Гурам перешел на «ты» — это что-то новое. До последней минуты был на «вы», вежлив. Почему же?
— Попрошу на «вы», — строго заметил Турецкий.
— Извините, — тем же тоном ответил Гурам.
Охранников и обслугу вывели в соседнюю комнату, и следователь, коротко посовещавшись с Турецким, приступил к их личному обыску и допросу, вызывая по одному. Оперативники в сопровождении ребят Емельяненко начали обыск по всему дому. В гостиной остались лишь хозяин, Турецкий, Емельяненко и один из его бойцов для связи.
— Я могу позвонить своему адвокату? — неожиданно спросил Гурам.
— Успеете, — вмешался наконец Никита. — Позвоните тогда, когда мы разрешим. А пока тебе, — Емельяненко нарочно подчеркнул это «тебе», — придется ответить самому, без посторонней помощи на все наши вопросы. А их у нас накопилось много. И еще предупреждаю: вопросы будут прямые и потому нехорошие для тебя, Гурам. Но отвечать придется. Это я тебе лично гарантирую. Влип ты, Гурам, и всерьез наконец. Долго я ждал этого момента. Терпеливо. И ты про то знаешь. Потому не кривляйся и не притворяйся немощным стариком, я тебя знаю. А ты знаешь меня. И последнее, для твоего же спокойствия — учти: при попытке побега… Сам знаешь, а я тебе этого не говорил, понял? Я все сказал. Начинай, Саша. И спроси, когда он начнет Малахова закладывать: сразу или немного потянет в надежде, что тот сумеет каким-нибудь способом дружкам позвонить. Не сумеет, Гурам, мои парни глаз с него не спустят, а если попробует, худо ему будет. Он уже и так прокололся, когда тебе позвонил нынче. Можешь не отвечать, мы своими ушами слышали…
— Что отвечать? — вдруг философски изрек Гурам и развалился в кресле. — Ничего не знаю, никаких женщин не видел и в доме не держу. Может, мальчишки какой-нибудь шлюхой попользовались, но это их дела, я к ним отношения не имею. Все. Остальное буду говорить в присутствии адвоката.
— Шутишь, Гурам, — рассмеялся Никита. Не хотел бы Турецкий, чтобы такой многозначительный смех раздался в его адрес.
— Не шучу, — мрачно отозвался Гурам.
— Твои дела, — кивнул Никита и обернулся к своему бойцу: — Игорек, дай-ка наручники.
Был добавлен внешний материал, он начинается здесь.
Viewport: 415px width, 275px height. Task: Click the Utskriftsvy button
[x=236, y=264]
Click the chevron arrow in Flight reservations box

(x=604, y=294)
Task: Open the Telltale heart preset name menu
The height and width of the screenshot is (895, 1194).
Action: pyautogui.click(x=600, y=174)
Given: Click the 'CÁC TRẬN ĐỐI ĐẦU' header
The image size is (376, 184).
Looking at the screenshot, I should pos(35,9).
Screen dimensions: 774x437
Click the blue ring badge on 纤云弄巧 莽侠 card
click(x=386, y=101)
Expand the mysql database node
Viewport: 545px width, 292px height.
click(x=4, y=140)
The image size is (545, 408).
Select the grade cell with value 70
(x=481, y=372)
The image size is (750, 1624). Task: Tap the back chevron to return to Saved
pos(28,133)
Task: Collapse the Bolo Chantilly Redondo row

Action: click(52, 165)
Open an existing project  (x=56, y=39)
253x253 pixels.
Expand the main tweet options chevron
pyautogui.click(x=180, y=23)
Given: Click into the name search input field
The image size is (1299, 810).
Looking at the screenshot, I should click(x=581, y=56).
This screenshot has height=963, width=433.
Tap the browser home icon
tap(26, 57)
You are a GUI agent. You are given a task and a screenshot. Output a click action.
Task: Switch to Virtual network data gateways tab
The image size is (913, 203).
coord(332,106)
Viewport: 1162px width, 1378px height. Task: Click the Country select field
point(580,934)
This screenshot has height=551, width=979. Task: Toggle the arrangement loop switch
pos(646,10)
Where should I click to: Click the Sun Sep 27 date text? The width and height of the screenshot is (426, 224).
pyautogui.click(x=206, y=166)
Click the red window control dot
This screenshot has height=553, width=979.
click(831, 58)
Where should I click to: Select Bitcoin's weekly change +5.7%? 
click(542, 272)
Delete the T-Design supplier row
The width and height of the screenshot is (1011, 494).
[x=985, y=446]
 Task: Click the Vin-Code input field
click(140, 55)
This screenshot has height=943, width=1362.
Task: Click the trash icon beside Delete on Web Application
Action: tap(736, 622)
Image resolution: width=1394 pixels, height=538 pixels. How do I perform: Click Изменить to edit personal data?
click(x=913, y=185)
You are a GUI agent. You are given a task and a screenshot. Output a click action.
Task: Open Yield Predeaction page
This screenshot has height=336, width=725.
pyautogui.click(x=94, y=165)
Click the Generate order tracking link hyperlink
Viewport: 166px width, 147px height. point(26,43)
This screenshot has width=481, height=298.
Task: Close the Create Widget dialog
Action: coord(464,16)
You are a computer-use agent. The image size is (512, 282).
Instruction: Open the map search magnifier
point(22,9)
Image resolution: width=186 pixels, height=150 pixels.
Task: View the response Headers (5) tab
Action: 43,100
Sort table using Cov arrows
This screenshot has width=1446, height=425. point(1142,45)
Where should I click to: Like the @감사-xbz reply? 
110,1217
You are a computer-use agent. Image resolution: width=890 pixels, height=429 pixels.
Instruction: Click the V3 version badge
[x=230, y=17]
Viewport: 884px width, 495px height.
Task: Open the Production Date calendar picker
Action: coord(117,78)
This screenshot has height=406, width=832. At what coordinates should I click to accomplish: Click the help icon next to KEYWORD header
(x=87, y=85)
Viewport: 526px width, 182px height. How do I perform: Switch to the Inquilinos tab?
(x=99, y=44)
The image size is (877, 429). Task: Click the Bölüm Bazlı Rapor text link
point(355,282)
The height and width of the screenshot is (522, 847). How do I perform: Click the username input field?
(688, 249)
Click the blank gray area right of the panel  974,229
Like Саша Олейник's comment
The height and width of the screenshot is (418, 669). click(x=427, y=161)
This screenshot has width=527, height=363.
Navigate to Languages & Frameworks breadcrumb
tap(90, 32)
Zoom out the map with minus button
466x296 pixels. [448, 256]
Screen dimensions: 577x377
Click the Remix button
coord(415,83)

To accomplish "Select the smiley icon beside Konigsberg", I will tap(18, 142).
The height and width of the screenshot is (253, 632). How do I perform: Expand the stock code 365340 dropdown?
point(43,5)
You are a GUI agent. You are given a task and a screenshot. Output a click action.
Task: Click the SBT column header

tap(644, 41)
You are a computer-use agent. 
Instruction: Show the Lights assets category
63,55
Гурам вскочил, но Никита и Игорь оказались проворнее: миг всего лишь — и на руках Гурама защелкнулись стальные крабы. Еще короткий толчок в грудь, и Гурам рухнул в кресло. Никита погрозил ему пальцем:
— Это чтобы ты больше рукам воли не давал. Игорек, тащи сюда его племянника. Сейчас мы начнем этому старому мудиле язык развязывать.
Гурам рычал от ярости и тряс скованными руками перед собственным носом, но подняться из кресла не мог: напротив него в хорошей стойке застыл Никита, всем своим видом показывая, что у него подобные штучки не пройдут. И Гураму оставалось лишь беситься от невыразимой злобы.
Сейчас этот гад племянника приведет! Кого? Если Ашота, все пропало! Не выдержит пыток мальчишка! Ну а Миша? Ах, наверно, еще хуже…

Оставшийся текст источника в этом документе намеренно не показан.